### [MATERIAL FOR THIS EXERCISE]

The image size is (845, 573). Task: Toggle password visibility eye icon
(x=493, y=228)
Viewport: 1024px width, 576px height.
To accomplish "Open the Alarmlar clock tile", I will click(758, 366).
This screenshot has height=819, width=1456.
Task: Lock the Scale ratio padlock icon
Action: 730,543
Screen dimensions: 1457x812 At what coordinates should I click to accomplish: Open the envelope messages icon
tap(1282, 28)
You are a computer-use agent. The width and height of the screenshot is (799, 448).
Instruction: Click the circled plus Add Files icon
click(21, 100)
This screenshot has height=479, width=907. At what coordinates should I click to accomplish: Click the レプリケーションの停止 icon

### [ABOUT THIS EXERCISE]
Repeat the whole listing verbatim.

### [SOLVED EXERCISE]
The image size is (845, 573). Task: Toggle password visibility eye icon
(x=493, y=228)
Viewport: 1024px width, 576px height.
To accomplish "Open the Alarmlar clock tile", I will click(758, 366).
This screenshot has height=819, width=1456.
Task: Lock the Scale ratio padlock icon
Action: 730,543
Screen dimensions: 1457x812 At what coordinates should I click to accomplish: Open the envelope messages icon
tap(1282, 28)
You are a computer-use agent. The width and height of the screenshot is (799, 448).
Instruction: Click the circled plus Add Files icon
click(21, 100)
This screenshot has height=479, width=907. At what coordinates should I click to accomplish: Click the レプリケーションの停止 icon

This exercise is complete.